Friday, April 16, 2010

Public Safety in Mexico

Almost every day our newspapers carry stories about the drug-inspired violence in Mexico, especially along the border with the U.S. A friend just told me that her husband refuses to visit their time-share in Mazatlan this summer because of these reports. Surely, the Mexican tourist industry must be suffering.

Most recently it was reported that two of the established drug cartels have formed an alliance against the infamous "Zetas" in the state of Tamaulipas. This state lies along the Rio Grande river--stretching from Nuevo Laredo to Reynosa and Matamoros (across the river from Brownsville). Is this good or bad news?

Initially, the "Zetas" were a group of Mexican Air Force commandos who defected to the local drug runners, along with their heavy weapons and sophisticated surveillance equipment, and quickly earned a reputation for being the most vicious pistoleros in Mexico. Because of the ensuring violence, the Mexican middle-class in most of these cities moved across the border into Texas. However, observers of the drug wars in Mexico may actually think that the alliance against the Zetas will help to stablize matters along the border.

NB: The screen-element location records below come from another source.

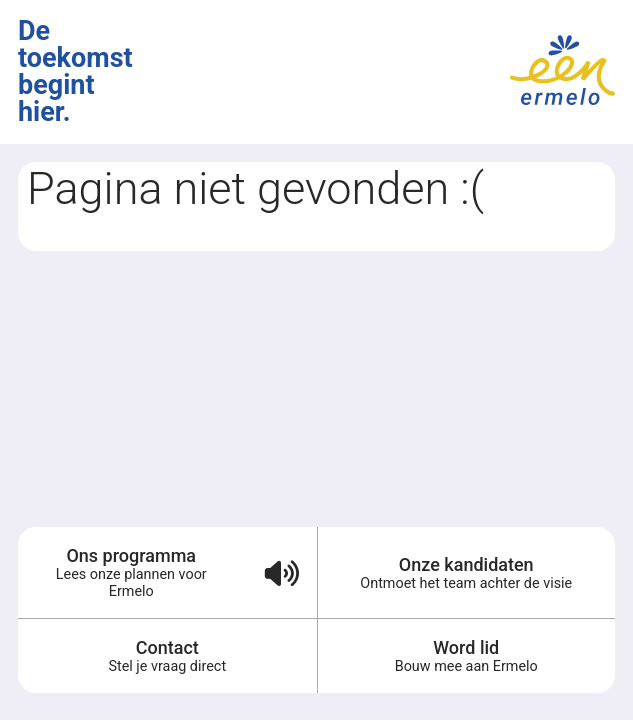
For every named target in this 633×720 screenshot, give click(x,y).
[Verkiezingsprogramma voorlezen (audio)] (281, 572)
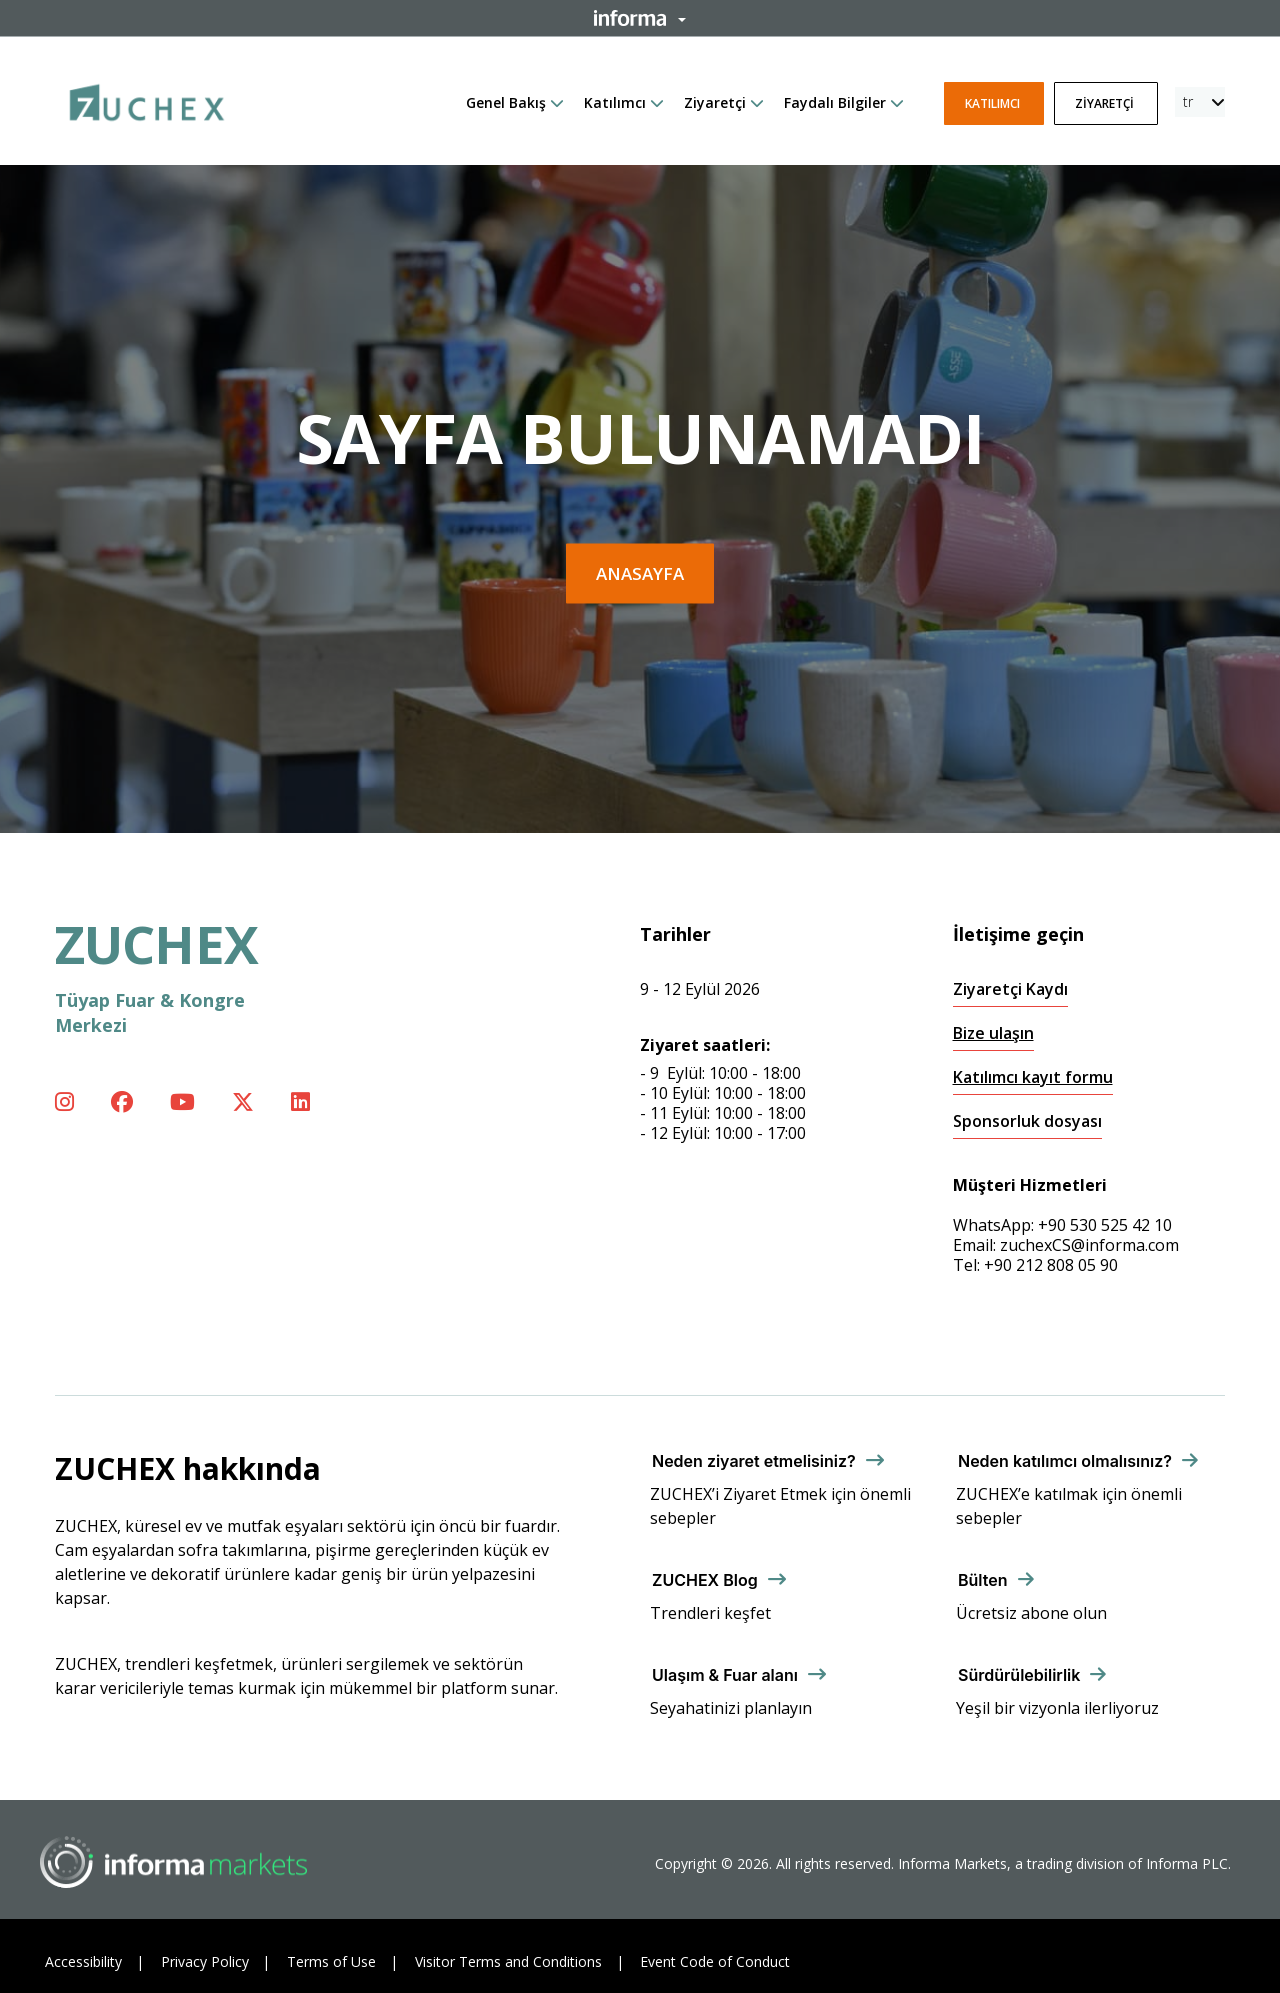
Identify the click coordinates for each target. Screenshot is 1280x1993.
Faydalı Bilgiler (835, 102)
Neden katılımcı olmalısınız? (1065, 1461)
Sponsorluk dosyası (1027, 1121)
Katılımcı (615, 102)
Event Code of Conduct (715, 1961)
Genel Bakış (506, 102)
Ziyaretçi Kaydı (1010, 989)
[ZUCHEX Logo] (147, 99)
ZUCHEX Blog (705, 1580)
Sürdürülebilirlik (1019, 1675)
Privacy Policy (205, 1961)
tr (1188, 101)
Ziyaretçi (715, 102)
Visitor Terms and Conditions (508, 1961)
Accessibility (83, 1961)
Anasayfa (640, 573)
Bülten (983, 1580)
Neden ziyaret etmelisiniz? (754, 1461)
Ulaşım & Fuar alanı (725, 1675)
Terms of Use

For twenty-three years or longer, Americans have crossed this border at Laredo without incident to go racing in Mexico. Except for one or two years, the race ended into Nuevo Laredo, again, without incident. (This year the event will end in Zacatecas, which is 426 miles southwest of Nuevo Laredo.)

Last month we traveled from El Paso, Texas, 235 miles down to Chihuahua City to participate in Chihuahua Express, and then raced around the state for neary 800 miles. There was no sign of violence. We did avoid going through the city of Ciudad Juarez, perhaps the most troubled place in Mexico, on the way down, but during four days in Chihuahua City, we saw no trouble. The race route, moreover, was lined by over 240 federal, state, local, and auxilary police.

It is safe to go to Mexico? Everyone should read the most recent advisories from the U.S. State Department. These reports repeat what I have been advising for years: most of Mexico is safe for tourists and especially racers, but certain rules should be followed: like, do not drive at night. Travel in groups. Avoid the red-light districts, dark streets in sketchy neighborhoods, and places where drugs are sold.

I certainly plan to return to Mexico in October for the Carrera for the 13th time. In fact, my wife and I are building a home in San Miguel de Allende--down in central Mexico, something we would not do if we did not feel safe down there.

Please do not let the constant reports of bad news from Mexico prevent you from enjoying the racing, people, cities, landscape, and culture of this beautiful country. Sadly, our newspapers hardly ever report the good news.....but there is plenty.

La Carrera Panamericana is schedule for Oct. 22-28. The Coyote Convoy will gather in Laredo, Texas on Oct. 15 for the trip across the border the next day and then down to the start of the race in Tuxtla Gutierrez. Join us.